Input data Start Marker

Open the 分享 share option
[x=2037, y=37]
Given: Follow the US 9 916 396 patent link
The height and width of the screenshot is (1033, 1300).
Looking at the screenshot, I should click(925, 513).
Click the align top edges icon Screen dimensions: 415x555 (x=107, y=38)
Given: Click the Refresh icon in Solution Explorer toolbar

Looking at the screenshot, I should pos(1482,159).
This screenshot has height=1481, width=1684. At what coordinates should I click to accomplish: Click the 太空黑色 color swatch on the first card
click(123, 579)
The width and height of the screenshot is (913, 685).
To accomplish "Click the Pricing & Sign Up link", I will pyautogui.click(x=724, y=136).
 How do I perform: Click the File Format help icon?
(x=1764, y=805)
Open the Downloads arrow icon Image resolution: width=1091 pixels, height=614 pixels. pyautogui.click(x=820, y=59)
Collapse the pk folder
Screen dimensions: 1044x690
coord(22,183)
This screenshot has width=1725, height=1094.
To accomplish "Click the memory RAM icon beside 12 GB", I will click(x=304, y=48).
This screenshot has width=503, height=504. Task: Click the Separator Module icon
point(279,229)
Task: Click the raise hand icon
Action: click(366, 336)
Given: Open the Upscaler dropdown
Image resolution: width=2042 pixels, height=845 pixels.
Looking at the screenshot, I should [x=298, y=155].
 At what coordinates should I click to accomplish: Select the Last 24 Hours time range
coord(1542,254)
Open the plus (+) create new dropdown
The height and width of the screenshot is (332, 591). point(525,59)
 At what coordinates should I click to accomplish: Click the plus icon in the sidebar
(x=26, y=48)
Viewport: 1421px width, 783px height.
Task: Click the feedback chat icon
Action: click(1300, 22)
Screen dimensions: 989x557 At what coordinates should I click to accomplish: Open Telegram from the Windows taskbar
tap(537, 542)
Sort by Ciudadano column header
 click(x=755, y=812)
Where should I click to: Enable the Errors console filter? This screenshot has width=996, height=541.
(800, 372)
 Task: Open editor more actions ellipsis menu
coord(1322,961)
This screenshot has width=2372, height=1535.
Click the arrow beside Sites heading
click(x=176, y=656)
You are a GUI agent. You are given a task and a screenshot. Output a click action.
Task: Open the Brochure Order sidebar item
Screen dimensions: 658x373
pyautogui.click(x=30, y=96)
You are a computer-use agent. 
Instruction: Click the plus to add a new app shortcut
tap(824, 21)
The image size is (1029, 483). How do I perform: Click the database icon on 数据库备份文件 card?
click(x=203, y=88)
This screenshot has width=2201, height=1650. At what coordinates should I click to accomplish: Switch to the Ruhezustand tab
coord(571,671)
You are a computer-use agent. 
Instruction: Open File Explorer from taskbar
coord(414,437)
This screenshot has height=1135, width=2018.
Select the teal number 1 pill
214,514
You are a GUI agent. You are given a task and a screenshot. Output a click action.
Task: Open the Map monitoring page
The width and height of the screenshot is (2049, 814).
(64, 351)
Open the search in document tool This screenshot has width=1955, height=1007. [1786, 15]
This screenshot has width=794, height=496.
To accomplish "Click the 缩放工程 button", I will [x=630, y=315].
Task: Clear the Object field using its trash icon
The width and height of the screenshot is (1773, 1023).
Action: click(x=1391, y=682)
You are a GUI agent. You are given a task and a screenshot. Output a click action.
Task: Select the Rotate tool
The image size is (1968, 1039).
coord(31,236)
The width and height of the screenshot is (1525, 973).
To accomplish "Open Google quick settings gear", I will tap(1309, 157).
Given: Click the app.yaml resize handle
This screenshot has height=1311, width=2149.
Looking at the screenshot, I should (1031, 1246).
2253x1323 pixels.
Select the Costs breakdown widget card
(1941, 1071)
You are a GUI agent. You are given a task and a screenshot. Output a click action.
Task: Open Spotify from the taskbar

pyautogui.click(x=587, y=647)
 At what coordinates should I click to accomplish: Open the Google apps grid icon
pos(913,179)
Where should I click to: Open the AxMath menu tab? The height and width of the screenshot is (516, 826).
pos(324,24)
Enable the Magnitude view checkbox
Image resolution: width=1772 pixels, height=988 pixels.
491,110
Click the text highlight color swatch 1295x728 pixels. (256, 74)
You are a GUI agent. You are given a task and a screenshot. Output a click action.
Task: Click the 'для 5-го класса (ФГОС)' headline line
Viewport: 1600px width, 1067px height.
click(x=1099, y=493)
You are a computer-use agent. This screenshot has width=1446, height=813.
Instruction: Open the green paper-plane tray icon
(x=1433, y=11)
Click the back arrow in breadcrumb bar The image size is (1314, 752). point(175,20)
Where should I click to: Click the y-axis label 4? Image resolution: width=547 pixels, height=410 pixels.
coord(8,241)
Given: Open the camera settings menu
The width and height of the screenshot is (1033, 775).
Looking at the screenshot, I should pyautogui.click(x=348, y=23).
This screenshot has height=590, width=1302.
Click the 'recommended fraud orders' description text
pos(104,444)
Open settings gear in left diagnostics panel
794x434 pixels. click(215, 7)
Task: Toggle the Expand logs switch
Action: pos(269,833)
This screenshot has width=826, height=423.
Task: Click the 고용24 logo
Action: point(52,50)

Input data End Marker

◆ What is expected ◆
A complete, exact transcription of the records is needed.

◆ Answer below ◆
Open the 分享 share option
[x=2037, y=37]
Given: Follow the US 9 916 396 patent link
The height and width of the screenshot is (1033, 1300).
Looking at the screenshot, I should click(925, 513).
Click the align top edges icon Screen dimensions: 415x555 (x=107, y=38)
Given: Click the Refresh icon in Solution Explorer toolbar

Looking at the screenshot, I should pos(1482,159).
This screenshot has height=1481, width=1684. At what coordinates should I click to accomplish: Click the 太空黑色 color swatch on the first card
click(123, 579)
The width and height of the screenshot is (913, 685).
To accomplish "Click the Pricing & Sign Up link", I will pyautogui.click(x=724, y=136).
 How do I perform: Click the File Format help icon?
(x=1764, y=805)
Open the Downloads arrow icon Image resolution: width=1091 pixels, height=614 pixels. pyautogui.click(x=820, y=59)
Collapse the pk folder
Screen dimensions: 1044x690
coord(22,183)
This screenshot has width=1725, height=1094.
To accomplish "Click the memory RAM icon beside 12 GB", I will click(x=304, y=48).
This screenshot has width=503, height=504. Task: Click the Separator Module icon
point(279,229)
Task: Click the raise hand icon
Action: click(366, 336)
Given: Open the Upscaler dropdown
Image resolution: width=2042 pixels, height=845 pixels.
Looking at the screenshot, I should [x=298, y=155].
 At what coordinates should I click to accomplish: Select the Last 24 Hours time range
coord(1542,254)
Open the plus (+) create new dropdown
The height and width of the screenshot is (332, 591). point(525,59)
 At what coordinates should I click to accomplish: Click the plus icon in the sidebar
(x=26, y=48)
Viewport: 1421px width, 783px height.
Task: Click the feedback chat icon
Action: click(1300, 22)
Screen dimensions: 989x557 At what coordinates should I click to accomplish: Open Telegram from the Windows taskbar
tap(537, 542)
Sort by Ciudadano column header
 click(x=755, y=812)
Where should I click to: Enable the Errors console filter? This screenshot has width=996, height=541.
(800, 372)
 Task: Open editor more actions ellipsis menu
coord(1322,961)
This screenshot has width=2372, height=1535.
Click the arrow beside Sites heading
click(x=176, y=656)
You are a GUI agent. You are given a task and a screenshot. Output a click action.
Task: Open the Brochure Order sidebar item
Screen dimensions: 658x373
pyautogui.click(x=30, y=96)
You are a computer-use agent. 
Instruction: Click the plus to add a new app shortcut
tap(824, 21)
The image size is (1029, 483). How do I perform: Click the database icon on 数据库备份文件 card?
click(x=203, y=88)
This screenshot has width=2201, height=1650. At what coordinates should I click to accomplish: Switch to the Ruhezustand tab
coord(571,671)
You are a computer-use agent. 
Instruction: Open File Explorer from taskbar
coord(414,437)
This screenshot has height=1135, width=2018.
Select the teal number 1 pill
214,514
You are a GUI agent. You are given a task and a screenshot. Output a click action.
Task: Open the Map monitoring page
The width and height of the screenshot is (2049, 814).
(64, 351)
Open the search in document tool This screenshot has width=1955, height=1007. [1786, 15]
This screenshot has width=794, height=496.
To accomplish "Click the 缩放工程 button", I will [x=630, y=315].
Task: Clear the Object field using its trash icon
The width and height of the screenshot is (1773, 1023).
Action: click(x=1391, y=682)
You are a GUI agent. You are given a task and a screenshot. Output a click action.
Task: Select the Rotate tool
The image size is (1968, 1039).
coord(31,236)
The width and height of the screenshot is (1525, 973).
To accomplish "Open Google quick settings gear", I will tap(1309, 157).
Given: Click the app.yaml resize handle
This screenshot has height=1311, width=2149.
Looking at the screenshot, I should (1031, 1246).
2253x1323 pixels.
Select the Costs breakdown widget card
(1941, 1071)
You are a GUI agent. You are given a task and a screenshot. Output a click action.
Task: Open Spotify from the taskbar

pyautogui.click(x=587, y=647)
 At what coordinates should I click to accomplish: Open the Google apps grid icon
pos(913,179)
Where should I click to: Open the AxMath menu tab? The height and width of the screenshot is (516, 826).
pos(324,24)
Enable the Magnitude view checkbox
Image resolution: width=1772 pixels, height=988 pixels.
491,110
Click the text highlight color swatch 1295x728 pixels. (256, 74)
You are a GUI agent. You are given a task and a screenshot. Output a click action.
Task: Click the 'для 5-го класса (ФГОС)' headline line
Viewport: 1600px width, 1067px height.
click(x=1099, y=493)
You are a computer-use agent. This screenshot has width=1446, height=813.
Instruction: Open the green paper-plane tray icon
(x=1433, y=11)
Click the back arrow in breadcrumb bar The image size is (1314, 752). point(175,20)
Where should I click to: Click the y-axis label 4? Image resolution: width=547 pixels, height=410 pixels.
coord(8,241)
Given: Open the camera settings menu
The width and height of the screenshot is (1033, 775).
Looking at the screenshot, I should pyautogui.click(x=348, y=23).
This screenshot has height=590, width=1302.
Click the 'recommended fraud orders' description text
pos(104,444)
Open settings gear in left diagnostics panel
794x434 pixels. click(215, 7)
Task: Toggle the Expand logs switch
Action: pos(269,833)
This screenshot has width=826, height=423.
Task: Click the 고용24 logo
Action: point(52,50)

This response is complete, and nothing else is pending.